Work order:
Using the records below, output the stretch that opens with the line containing "Where should I click to: Select the Missing" and closes with the line containing "Image resolution: width=746", exactly and including both lines, with nothing more.

Dataset entries:
= = = = =

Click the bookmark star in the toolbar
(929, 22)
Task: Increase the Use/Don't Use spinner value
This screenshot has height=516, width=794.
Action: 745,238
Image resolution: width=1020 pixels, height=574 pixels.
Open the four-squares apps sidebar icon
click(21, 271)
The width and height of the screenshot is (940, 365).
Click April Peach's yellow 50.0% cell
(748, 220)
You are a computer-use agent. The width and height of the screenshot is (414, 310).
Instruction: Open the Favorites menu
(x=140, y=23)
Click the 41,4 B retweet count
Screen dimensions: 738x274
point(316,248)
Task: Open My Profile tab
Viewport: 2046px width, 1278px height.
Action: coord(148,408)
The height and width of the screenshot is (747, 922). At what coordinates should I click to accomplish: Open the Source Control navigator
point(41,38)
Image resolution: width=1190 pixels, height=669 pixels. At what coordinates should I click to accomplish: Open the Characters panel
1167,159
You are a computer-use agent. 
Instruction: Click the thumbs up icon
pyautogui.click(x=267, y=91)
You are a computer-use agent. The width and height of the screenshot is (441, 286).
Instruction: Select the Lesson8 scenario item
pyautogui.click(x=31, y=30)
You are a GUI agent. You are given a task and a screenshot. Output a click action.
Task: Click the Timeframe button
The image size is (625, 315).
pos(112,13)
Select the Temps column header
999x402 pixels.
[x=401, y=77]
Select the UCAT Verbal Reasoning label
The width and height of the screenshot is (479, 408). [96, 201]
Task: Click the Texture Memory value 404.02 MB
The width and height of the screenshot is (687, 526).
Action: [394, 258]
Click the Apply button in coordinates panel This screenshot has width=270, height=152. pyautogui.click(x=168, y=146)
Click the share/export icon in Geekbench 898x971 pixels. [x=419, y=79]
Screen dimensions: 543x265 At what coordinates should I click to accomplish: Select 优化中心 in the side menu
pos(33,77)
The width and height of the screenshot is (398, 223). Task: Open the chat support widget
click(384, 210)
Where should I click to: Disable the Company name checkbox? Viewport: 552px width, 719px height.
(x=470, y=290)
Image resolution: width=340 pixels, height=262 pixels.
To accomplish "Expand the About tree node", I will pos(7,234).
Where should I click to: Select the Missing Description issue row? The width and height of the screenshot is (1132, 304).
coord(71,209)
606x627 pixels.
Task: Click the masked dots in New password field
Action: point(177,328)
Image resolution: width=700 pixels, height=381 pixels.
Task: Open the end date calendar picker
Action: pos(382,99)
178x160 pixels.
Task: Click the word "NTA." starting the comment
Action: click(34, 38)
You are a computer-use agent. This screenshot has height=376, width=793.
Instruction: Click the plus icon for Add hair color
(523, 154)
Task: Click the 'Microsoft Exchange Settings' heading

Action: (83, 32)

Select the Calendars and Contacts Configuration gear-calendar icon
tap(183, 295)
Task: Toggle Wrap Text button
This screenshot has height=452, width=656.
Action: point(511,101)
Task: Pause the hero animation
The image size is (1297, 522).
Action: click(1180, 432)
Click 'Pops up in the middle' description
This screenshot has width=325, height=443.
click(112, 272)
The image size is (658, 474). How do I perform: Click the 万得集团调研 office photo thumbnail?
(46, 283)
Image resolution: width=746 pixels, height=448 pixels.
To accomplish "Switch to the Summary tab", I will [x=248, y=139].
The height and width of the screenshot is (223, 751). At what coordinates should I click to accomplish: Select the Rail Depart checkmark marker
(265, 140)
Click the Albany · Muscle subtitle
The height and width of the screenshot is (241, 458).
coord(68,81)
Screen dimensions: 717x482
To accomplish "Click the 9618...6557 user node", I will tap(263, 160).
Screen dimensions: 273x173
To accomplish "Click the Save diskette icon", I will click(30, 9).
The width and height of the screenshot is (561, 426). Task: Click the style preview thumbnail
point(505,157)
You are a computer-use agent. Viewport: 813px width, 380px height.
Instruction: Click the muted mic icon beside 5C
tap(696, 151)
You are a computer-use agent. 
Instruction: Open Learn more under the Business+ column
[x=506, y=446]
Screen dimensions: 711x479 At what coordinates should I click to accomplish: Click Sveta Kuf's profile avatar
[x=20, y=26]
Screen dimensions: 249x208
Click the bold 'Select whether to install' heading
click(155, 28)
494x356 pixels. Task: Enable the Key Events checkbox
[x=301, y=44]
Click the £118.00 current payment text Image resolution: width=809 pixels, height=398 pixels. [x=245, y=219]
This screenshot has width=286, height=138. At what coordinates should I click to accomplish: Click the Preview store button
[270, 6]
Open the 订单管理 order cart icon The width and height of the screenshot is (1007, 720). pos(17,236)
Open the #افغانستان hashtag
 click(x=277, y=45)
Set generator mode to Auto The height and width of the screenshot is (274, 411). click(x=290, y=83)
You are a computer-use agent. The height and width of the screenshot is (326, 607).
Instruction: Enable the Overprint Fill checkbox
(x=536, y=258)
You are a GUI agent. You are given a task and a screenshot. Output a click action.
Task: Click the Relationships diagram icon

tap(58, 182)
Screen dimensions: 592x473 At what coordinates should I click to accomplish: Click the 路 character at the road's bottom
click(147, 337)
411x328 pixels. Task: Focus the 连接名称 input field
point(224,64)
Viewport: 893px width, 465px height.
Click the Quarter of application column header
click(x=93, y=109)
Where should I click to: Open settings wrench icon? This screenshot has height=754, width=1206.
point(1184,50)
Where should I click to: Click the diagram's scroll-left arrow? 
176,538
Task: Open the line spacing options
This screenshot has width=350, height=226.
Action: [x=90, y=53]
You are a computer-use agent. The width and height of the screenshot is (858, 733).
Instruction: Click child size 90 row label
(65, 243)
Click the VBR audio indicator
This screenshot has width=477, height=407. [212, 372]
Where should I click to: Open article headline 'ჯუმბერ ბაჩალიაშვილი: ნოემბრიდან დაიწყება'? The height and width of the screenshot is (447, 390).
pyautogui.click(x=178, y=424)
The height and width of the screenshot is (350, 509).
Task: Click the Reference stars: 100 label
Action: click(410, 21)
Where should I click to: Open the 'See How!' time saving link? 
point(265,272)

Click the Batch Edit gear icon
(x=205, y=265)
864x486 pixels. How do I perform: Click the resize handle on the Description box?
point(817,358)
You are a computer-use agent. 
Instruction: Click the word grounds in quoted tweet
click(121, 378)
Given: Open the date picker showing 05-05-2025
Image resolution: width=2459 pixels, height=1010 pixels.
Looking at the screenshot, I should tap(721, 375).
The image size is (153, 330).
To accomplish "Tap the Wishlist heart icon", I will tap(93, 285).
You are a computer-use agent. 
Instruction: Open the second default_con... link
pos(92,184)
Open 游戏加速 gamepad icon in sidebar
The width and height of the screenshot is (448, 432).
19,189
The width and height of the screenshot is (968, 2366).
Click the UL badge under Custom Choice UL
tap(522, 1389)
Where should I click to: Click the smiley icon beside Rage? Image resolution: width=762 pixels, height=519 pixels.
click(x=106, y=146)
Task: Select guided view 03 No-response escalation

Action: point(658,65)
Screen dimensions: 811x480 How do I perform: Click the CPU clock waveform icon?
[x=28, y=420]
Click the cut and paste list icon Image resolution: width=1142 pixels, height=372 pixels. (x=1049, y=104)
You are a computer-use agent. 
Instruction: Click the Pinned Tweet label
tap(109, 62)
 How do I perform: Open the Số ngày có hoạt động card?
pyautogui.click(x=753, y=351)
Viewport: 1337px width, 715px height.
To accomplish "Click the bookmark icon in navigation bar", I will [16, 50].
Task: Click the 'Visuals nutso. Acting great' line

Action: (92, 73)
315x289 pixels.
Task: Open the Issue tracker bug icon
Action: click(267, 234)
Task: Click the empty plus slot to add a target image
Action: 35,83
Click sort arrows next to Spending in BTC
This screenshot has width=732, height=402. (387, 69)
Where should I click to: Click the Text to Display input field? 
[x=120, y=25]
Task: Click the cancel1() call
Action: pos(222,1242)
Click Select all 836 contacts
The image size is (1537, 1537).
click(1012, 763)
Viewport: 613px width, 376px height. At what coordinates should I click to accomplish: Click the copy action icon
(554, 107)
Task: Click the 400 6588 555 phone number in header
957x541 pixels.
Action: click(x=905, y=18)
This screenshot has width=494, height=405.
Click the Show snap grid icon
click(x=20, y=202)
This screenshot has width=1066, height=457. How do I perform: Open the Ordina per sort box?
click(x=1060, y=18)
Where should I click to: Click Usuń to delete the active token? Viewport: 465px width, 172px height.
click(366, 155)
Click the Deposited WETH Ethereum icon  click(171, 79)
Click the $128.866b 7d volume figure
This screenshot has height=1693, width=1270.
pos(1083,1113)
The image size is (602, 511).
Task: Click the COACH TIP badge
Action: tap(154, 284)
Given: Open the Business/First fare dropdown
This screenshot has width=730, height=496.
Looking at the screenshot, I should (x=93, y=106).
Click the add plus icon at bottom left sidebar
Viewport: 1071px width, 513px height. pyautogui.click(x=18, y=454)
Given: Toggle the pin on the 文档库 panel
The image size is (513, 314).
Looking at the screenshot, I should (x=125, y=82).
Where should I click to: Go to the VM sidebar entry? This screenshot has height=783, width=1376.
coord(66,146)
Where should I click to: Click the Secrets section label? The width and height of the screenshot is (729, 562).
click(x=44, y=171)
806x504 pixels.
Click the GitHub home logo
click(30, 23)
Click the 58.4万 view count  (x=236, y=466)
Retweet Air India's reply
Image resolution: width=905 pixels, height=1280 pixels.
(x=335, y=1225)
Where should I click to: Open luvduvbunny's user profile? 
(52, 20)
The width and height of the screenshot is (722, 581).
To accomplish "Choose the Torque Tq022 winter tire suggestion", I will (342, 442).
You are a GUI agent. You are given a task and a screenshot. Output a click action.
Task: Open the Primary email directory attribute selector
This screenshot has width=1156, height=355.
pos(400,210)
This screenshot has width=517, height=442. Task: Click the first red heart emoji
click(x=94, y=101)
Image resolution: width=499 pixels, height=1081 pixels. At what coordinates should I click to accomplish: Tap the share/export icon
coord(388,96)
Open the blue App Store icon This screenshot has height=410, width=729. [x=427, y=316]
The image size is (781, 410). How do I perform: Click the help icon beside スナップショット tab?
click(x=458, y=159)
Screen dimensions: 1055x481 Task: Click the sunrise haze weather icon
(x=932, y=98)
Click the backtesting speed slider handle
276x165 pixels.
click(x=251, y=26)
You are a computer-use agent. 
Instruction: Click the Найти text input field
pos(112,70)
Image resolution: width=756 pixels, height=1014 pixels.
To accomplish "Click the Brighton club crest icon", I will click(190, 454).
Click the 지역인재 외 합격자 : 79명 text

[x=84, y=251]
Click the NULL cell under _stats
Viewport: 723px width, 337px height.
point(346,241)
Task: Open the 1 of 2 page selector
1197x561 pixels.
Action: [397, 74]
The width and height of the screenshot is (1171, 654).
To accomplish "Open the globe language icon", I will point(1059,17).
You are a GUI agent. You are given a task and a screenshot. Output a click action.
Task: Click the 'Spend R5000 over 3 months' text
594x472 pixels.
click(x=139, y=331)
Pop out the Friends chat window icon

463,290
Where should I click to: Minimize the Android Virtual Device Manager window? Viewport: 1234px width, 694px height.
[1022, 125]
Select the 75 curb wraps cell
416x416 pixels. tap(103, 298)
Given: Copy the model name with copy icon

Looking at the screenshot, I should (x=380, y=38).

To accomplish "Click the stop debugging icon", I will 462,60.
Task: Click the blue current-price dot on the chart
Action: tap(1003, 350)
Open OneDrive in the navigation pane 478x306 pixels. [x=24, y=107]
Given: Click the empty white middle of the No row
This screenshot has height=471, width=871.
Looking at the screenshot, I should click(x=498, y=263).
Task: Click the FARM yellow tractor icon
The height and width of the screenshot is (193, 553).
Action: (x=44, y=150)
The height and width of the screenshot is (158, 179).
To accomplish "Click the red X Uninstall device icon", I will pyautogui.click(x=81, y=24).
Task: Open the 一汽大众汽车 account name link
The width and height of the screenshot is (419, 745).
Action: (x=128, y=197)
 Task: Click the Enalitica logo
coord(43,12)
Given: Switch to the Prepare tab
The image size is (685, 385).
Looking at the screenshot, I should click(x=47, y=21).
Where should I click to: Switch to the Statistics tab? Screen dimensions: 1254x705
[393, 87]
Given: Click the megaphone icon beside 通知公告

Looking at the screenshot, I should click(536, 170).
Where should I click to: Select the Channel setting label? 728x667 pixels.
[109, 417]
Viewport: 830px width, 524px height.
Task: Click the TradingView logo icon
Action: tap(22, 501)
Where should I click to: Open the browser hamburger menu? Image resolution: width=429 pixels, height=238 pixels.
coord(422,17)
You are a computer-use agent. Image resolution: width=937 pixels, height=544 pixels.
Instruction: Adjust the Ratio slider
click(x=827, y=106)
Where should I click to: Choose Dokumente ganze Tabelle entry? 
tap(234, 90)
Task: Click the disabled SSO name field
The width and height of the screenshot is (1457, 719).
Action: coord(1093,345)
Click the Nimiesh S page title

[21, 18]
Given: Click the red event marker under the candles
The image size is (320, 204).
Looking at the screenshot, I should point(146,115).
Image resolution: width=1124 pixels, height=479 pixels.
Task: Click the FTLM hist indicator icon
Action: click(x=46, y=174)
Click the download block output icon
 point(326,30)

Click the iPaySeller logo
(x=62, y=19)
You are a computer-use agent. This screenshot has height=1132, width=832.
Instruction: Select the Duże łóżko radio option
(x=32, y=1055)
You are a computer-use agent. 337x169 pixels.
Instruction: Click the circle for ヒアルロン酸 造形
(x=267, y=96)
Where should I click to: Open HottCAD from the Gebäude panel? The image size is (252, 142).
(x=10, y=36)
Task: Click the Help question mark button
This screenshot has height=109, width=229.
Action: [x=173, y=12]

= = = = =

Output of the task:
Where should I click to: Select the Missing Description issue row? The width and height of the screenshot is (1132, 304).
coord(71,209)
606x627 pixels.
Task: Click the masked dots in New password field
Action: point(177,328)
Image resolution: width=700 pixels, height=381 pixels.
Task: Open the end date calendar picker
Action: pos(382,99)
178x160 pixels.
Task: Click the word "NTA." starting the comment
Action: click(34, 38)
You are a computer-use agent. This screenshot has height=376, width=793.
Instruction: Click the plus icon for Add hair color
(523, 154)
Task: Click the 'Microsoft Exchange Settings' heading

Action: (83, 32)

Select the Calendars and Contacts Configuration gear-calendar icon
tap(183, 295)
Task: Toggle Wrap Text button
This screenshot has height=452, width=656.
Action: point(511,101)
Task: Pause the hero animation
The image size is (1297, 522).
Action: click(1180, 432)
Click 'Pops up in the middle' description
This screenshot has width=325, height=443.
click(112, 272)
The image size is (658, 474). How do I perform: Click the 万得集团调研 office photo thumbnail?
(46, 283)
Image resolution: width=746 pixels, height=448 pixels.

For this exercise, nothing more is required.